◆ WHAT IS NEEDED: Rewrite every one of the records below, replacing "coordinate pair" with "pair of coordinates" and leaving all other text unchanged.
*** Opening of DATA RECORDS ***
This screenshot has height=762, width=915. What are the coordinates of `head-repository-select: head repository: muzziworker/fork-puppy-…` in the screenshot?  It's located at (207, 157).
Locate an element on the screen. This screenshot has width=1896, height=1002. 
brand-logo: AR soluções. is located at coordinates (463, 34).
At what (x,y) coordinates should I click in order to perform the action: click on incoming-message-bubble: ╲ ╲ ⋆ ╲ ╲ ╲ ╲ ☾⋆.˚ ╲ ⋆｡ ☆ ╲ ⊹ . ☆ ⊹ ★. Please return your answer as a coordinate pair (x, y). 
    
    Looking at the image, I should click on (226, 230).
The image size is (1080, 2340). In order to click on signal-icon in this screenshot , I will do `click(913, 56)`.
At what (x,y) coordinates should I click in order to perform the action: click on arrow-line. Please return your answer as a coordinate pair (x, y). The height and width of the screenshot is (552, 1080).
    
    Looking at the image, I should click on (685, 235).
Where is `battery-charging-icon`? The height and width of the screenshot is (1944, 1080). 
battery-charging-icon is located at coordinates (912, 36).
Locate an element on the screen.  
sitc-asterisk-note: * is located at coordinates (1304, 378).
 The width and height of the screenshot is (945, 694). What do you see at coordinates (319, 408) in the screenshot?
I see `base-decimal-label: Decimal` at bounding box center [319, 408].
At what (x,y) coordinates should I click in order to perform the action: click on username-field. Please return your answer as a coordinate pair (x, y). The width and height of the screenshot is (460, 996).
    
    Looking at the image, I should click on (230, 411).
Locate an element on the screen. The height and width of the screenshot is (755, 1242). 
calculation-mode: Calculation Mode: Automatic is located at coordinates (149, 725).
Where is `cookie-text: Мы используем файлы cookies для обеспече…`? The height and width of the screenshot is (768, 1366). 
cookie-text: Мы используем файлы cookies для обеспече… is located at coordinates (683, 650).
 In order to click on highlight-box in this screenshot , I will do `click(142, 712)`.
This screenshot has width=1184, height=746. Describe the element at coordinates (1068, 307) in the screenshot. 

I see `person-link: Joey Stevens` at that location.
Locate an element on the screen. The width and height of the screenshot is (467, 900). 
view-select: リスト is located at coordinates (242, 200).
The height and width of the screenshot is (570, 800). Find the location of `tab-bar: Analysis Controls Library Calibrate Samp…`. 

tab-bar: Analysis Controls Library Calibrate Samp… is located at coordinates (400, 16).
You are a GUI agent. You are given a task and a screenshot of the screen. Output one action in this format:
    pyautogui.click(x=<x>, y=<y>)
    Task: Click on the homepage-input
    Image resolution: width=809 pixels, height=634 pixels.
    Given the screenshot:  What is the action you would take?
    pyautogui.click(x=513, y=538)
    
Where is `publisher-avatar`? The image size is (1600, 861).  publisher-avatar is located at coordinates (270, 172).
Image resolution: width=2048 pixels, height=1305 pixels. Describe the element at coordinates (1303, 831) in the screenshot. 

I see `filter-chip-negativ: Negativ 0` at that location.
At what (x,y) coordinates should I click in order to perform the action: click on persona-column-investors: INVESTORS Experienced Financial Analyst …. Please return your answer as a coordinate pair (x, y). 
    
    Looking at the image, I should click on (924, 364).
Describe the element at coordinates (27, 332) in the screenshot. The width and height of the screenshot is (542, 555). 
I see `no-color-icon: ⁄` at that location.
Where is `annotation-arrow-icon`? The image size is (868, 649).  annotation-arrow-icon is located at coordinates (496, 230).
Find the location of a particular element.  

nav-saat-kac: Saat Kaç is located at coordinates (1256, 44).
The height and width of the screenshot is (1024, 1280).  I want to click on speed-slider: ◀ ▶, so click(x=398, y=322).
*** Close of DATA RECORDS ***
◆ THE ANSWER:
This screenshot has height=762, width=915. What are the coordinates of `head-repository-select: head repository: muzziworker/fork-puppy-…` in the screenshot?  It's located at (207, 157).
Locate an element on the screen. This screenshot has width=1896, height=1002. 
brand-logo: AR soluções. is located at coordinates (463, 34).
At what (x,y) coordinates should I click in order to perform the action: click on incoming-message-bubble: ╲ ╲ ⋆ ╲ ╲ ╲ ╲ ☾⋆.˚ ╲ ⋆｡ ☆ ╲ ⊹ . ☆ ⊹ ★. Please return your answer as a pair of coordinates (x, y). 
    
    Looking at the image, I should click on (226, 230).
The image size is (1080, 2340). In order to click on signal-icon in this screenshot , I will do `click(913, 56)`.
At what (x,y) coordinates should I click in order to perform the action: click on arrow-line. Please return your answer as a pair of coordinates (x, y). The height and width of the screenshot is (552, 1080).
    
    Looking at the image, I should click on (685, 235).
Where is `battery-charging-icon`? The height and width of the screenshot is (1944, 1080). 
battery-charging-icon is located at coordinates (912, 36).
Locate an element on the screen.  
sitc-asterisk-note: * is located at coordinates (1304, 378).
 The width and height of the screenshot is (945, 694). What do you see at coordinates (319, 408) in the screenshot?
I see `base-decimal-label: Decimal` at bounding box center [319, 408].
At what (x,y) coordinates should I click in order to perform the action: click on username-field. Please return your answer as a pair of coordinates (x, y). The width and height of the screenshot is (460, 996).
    
    Looking at the image, I should click on (230, 411).
Locate an element on the screen. The height and width of the screenshot is (755, 1242). 
calculation-mode: Calculation Mode: Automatic is located at coordinates (149, 725).
Where is `cookie-text: Мы используем файлы cookies для обеспече…`? The height and width of the screenshot is (768, 1366). 
cookie-text: Мы используем файлы cookies для обеспече… is located at coordinates (683, 650).
 In order to click on highlight-box in this screenshot , I will do `click(142, 712)`.
This screenshot has width=1184, height=746. Describe the element at coordinates (1068, 307) in the screenshot. 

I see `person-link: Joey Stevens` at that location.
Locate an element on the screen. The width and height of the screenshot is (467, 900). 
view-select: リスト is located at coordinates (242, 200).
The height and width of the screenshot is (570, 800). Find the location of `tab-bar: Analysis Controls Library Calibrate Samp…`. 

tab-bar: Analysis Controls Library Calibrate Samp… is located at coordinates (400, 16).
You are a GUI agent. You are given a task and a screenshot of the screen. Output one action in this format:
    pyautogui.click(x=<x>, y=<y>)
    Task: Click on the homepage-input
    Image resolution: width=809 pixels, height=634 pixels.
    Given the screenshot:  What is the action you would take?
    pyautogui.click(x=513, y=538)
    
Where is `publisher-avatar`? The image size is (1600, 861).  publisher-avatar is located at coordinates (270, 172).
Image resolution: width=2048 pixels, height=1305 pixels. Describe the element at coordinates (1303, 831) in the screenshot. 

I see `filter-chip-negativ: Negativ 0` at that location.
At what (x,y) coordinates should I click in order to perform the action: click on persona-column-investors: INVESTORS Experienced Financial Analyst …. Please return your answer as a pair of coordinates (x, y). 
    
    Looking at the image, I should click on (924, 364).
Describe the element at coordinates (27, 332) in the screenshot. The width and height of the screenshot is (542, 555). 
I see `no-color-icon: ⁄` at that location.
Where is `annotation-arrow-icon`? The image size is (868, 649).  annotation-arrow-icon is located at coordinates (496, 230).
Find the location of a particular element.  

nav-saat-kac: Saat Kaç is located at coordinates (1256, 44).
The height and width of the screenshot is (1024, 1280).  I want to click on speed-slider: ◀ ▶, so click(x=398, y=322).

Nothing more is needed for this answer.